# [What to work on]
Copy every record below verbatim, line for line, keeping the original characters, numbers, and spacing.

[Records from a dataset]
..........

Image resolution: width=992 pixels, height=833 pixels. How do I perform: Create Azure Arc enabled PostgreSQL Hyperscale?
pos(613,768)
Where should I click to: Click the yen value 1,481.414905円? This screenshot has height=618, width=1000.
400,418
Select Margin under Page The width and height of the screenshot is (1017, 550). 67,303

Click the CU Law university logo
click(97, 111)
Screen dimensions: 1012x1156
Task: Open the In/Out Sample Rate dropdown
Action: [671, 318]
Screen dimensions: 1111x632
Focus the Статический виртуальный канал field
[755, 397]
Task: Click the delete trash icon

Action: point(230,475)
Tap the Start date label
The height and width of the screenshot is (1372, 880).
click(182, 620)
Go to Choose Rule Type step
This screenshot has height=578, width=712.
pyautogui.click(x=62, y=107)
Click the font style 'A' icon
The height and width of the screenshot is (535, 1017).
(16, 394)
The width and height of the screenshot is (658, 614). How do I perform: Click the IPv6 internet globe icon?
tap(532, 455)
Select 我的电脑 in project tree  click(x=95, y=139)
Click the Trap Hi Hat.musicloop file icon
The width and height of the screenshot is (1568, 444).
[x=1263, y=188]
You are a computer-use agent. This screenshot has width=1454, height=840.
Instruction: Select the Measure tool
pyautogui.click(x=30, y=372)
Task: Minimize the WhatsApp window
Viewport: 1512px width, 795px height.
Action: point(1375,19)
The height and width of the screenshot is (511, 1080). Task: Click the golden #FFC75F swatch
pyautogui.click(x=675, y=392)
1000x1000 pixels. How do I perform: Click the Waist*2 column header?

..........

# [Full solution]
Image resolution: width=992 pixels, height=833 pixels. How do I perform: Create Azure Arc enabled PostgreSQL Hyperscale?
pos(613,768)
Where should I click to: Click the yen value 1,481.414905円? This screenshot has height=618, width=1000.
400,418
Select Margin under Page The width and height of the screenshot is (1017, 550). 67,303

Click the CU Law university logo
click(97, 111)
Screen dimensions: 1012x1156
Task: Open the In/Out Sample Rate dropdown
Action: [671, 318]
Screen dimensions: 1111x632
Focus the Статический виртуальный канал field
[755, 397]
Task: Click the delete trash icon

Action: point(230,475)
Tap the Start date label
The height and width of the screenshot is (1372, 880).
click(182, 620)
Go to Choose Rule Type step
This screenshot has height=578, width=712.
pyautogui.click(x=62, y=107)
Click the font style 'A' icon
The height and width of the screenshot is (535, 1017).
(16, 394)
The width and height of the screenshot is (658, 614). How do I perform: Click the IPv6 internet globe icon?
tap(532, 455)
Select 我的电脑 in project tree  click(x=95, y=139)
Click the Trap Hi Hat.musicloop file icon
The width and height of the screenshot is (1568, 444).
[x=1263, y=188]
You are a computer-use agent. This screenshot has width=1454, height=840.
Instruction: Select the Measure tool
pyautogui.click(x=30, y=372)
Task: Minimize the WhatsApp window
Viewport: 1512px width, 795px height.
Action: point(1375,19)
The height and width of the screenshot is (511, 1080). Task: Click the golden #FFC75F swatch
pyautogui.click(x=675, y=392)
1000x1000 pixels. How do I perform: Click the Waist*2 column header?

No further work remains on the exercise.